According to James Hall, who popularised Hutton’s work, ‘the mind seemed to grow giddy by looking so far into the abyss…We found no vestige of a beginning, no prospect of end’. Stephen Jay Gould, in his book Times Arrow, Times Cycle commented that these swathes of time are so immense that we can only understand them as metaphors in relation to the time humans have existed in the planet.

Mcphee’s writing is poetic whist still retaining scientific rigour, his stories seem to disclose an immensely slow but purposeful unfolding of tectonic history. We travel with him exploring road-cuts in order to better understand the orchestration of mountain ranges by reading backwards through time. The author reverse engineers the cryptography of geology by examining index fossils, by separating gneisses from schists, and by exploring more recent techniques such as geochronology, thermochronology and acromagnetic mapping.

Annals of the Former WorldGeological Cross Section of Colorado – Josiah Edward Spurr [1898]

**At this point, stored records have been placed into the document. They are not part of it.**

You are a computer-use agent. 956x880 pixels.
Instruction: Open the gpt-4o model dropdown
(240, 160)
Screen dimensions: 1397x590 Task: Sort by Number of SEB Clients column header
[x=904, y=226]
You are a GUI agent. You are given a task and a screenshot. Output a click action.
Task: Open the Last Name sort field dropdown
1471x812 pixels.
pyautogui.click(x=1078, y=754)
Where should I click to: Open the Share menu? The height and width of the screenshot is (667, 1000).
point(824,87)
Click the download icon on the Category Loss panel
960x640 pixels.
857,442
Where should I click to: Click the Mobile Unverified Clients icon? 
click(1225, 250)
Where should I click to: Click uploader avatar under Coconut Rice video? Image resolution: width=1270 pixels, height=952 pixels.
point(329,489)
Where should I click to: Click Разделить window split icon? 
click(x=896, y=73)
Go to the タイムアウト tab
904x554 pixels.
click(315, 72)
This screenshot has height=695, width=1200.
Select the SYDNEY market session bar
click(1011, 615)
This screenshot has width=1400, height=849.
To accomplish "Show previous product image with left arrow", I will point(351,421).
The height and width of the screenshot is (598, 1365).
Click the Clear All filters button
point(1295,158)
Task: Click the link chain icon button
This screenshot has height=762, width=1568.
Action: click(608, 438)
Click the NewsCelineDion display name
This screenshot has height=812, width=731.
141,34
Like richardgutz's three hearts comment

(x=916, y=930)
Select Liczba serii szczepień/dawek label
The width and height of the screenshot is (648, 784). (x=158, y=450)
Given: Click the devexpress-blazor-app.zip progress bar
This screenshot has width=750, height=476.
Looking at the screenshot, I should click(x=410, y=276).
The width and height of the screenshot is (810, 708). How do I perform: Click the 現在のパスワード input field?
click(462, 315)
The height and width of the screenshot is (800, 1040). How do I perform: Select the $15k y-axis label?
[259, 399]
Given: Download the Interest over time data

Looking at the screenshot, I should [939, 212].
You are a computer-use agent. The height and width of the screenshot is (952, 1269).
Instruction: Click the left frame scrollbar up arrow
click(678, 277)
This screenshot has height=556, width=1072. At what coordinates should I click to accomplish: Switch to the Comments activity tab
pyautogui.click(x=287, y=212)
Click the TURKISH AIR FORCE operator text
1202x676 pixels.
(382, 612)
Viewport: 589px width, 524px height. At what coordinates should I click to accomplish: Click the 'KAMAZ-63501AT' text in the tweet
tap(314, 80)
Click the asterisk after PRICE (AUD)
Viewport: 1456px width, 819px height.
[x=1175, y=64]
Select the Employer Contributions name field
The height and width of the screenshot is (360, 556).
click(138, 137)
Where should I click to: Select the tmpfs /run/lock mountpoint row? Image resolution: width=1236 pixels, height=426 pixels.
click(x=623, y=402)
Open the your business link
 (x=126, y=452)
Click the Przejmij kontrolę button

‘The writing of Stratigraphy is a cryptic one, but before you have crossed the range you have seen rock of such varied ages and provenance that time itself becomes nervous – Pilocene, Miocene, Eocene, Jurassic here, Triassic there… it seems random, a collector of relics of varied ages’. He reminds us that ‘Nature is messy, don’t expect it to be uniform or consistent’. Lithographic time gaps confuse matters and the cooling of magma can corrupt the chronology, but here and there is some order and the writings of these rocks can decoded to show their past and future intentions. ‘Corrugations of abyssal plains read indefinitely as extending barcodes’ and ‘The structure of the sea floor is a simple set of tree rings…..carrying easily decipherable magnetic structures’. Or according to Anita Harris, his traveling geologist companion in one section, ‘Rocks are books, they have a different vocabulary and alphabet, but you can learn to read them…they tell you about temperature and pressure…the colours, grain, sizes and the ripples give you clues to the energy of the environment of deposition. As you ascend mountains you descend through the layers of the ancient oceans. A road cut to a geologist is the Rosetta Stone to a Egyptologist’.